Here's the first one, number one: you make the most of your life, when you devote your life to a cause bigger than yourself. Look at verses 12 and 13. "I want you to know, brothers, that what has happened to me has really served to advance the gospel, so that it has become known throughout the whole imperial guard and to all the rest that my imprisonment is for Christ." (Phil 1:12-13). Now remember, as I just said a few moments ago that Philippians was written during Paul's time as a prisoner. Now, the word 'imprisonment' here really means chains. I think we probably read Philippians, and understandably so, we think that Paul has been thrown into some rat infested, dark, damp cell. But that wasn't really the case. Paul lived in a house that he rented, that he had to pay for, but he was never alone. He was constantly chained to a Roman soldier, and try and imagine how difficult that must have been for a man like Paul. You don't find Paul's sitting around very long, do you? Paul was a man on the move. Paul was a man that was highly motivated to take the gospel around the world. He's driven, he's motivated. His ambition was to take the message of the resurrected Christ to every corner of the world that he could reach, as far away as Spain, to make sure that they heard the message of Christ. He was a man on the move, he was a man on a mission, but now his wings have been clipped. The man who had a desire to take the gospel around the world has been, for the last four or five years, chained to a Roman soldier. Of course, we all have just come through, and many are still in the midst of, some sort of a lockdown and isolation. And we don't like it, do we? We don't want any part of it. In fact, what do we see? We see rising rates of mental illness, and sadly, suicide. Why? Because we're not meant to be stationary. We are meant to be out and active. And here was the Apostle Paul. He was the Rambo of the Christian faith, he was on the move, he was a warrior for Christ, right? And now all of a sudden he's chained to this soldier, he has knowwhere to go. He wasn't under house arrest for a few months. He was under house arrest for a few years. Yet what do we find Paul doing? Or better yet, what would we do? What would you do?

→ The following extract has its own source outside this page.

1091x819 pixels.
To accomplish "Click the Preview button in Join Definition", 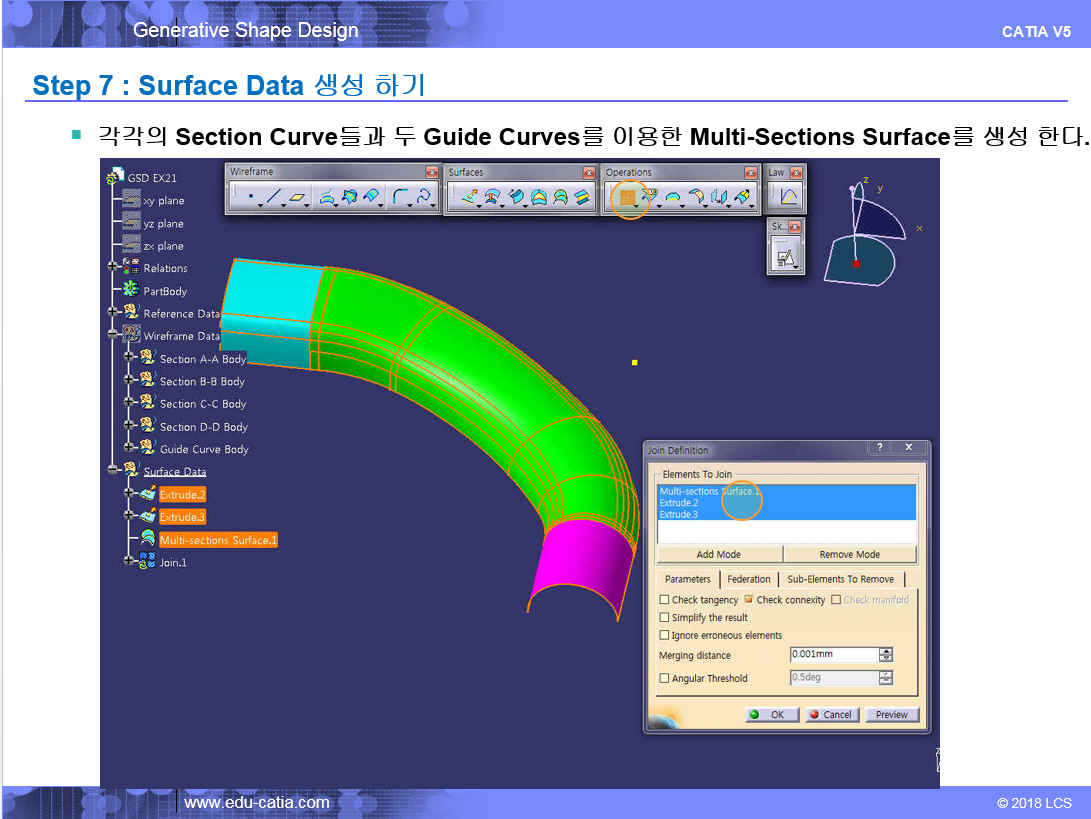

Well, in verse 18, Paul says he's rejoicing. We gotta say, "Paul, how can you have joy when you've been chained to another and your ability to move, your ability to preach, has been restricted?" Another man might say to Paul, "Paul, you're getting up there and age, pal. You don't have much time left. Paul, you've always been a man on a mission. Paul, you're driven to advance the message of Christ. Paul, how can you rejoice in such a situation?" And you know what Paul would say? "You don't get it. It's not about me. It's all about Jesus. I live because of Jesus, I live for Jesus, and I will gladly die for Jesus." See, Paul lived for something much bigger than himself, he lived for Christ. He lived to see the message of Jesus communicated to as many people as possible. And guess what? In Paul's way of thinking, if it took a prison cell to accomplish that, so be it. He didn't live for himself. Later right here in chapter one, verse 21 he says, "For me to live is Christ," and what, "to die is gain." Is there any hint of self in there? The only hint of self is, 'I'll be glad when I'm dead.' For me to live is Christ. In other words, I'm going to live for Christ. Everything that I do is going to be driven by Christ. But if I die that would be gain for me.

Paul didn't live to please himself. Paul was not concerned about his comfort. Nor did Paul complain because of his circumstances. Listen, please listen. Paul understands that God uses the circumstances of our lives to accomplish His eternal purposes. You're not the victim of fate. The world has not played a cruel joke on you. The universe is not against you. That's all baloney, that's all garbage. Your circumstances, when you are a Christian, will always be used to accomplish His eternal purposes. That's why, we as Christians, face suffering differently than the unbeliever. It's just as painful, the outcome may be just the same, but we know there is a real purpose to our suffering. We know that through our circumstances, God is accomplishing His eternal purposes. Paul lived for something bigger than himself. And what do we have? What is our culture characterized by today? Selfie this, selfie that. I want this, I want that. We have millions and millions and millions, literally millions and millions of people who are only living to please themselves. And not surprisingly, what what else do we have? Millions and millions and millions of people who are unhappy, they're frustrated, and all they can do is vent on social media. So I need to ask you, what are you living for? Is it money? You can lose it. Status? You can achieve it and lose it. I could give you probably 20 names right now. People who achieved some status in this world, but they've lost it. But what happens if you never achieve the status you're living for? Will you consider your life to have been wasted? I would. It's not a sure thing is it? Earthly goals, they won't matter when you die. Take a good hard look. What are you living for? What are you living for?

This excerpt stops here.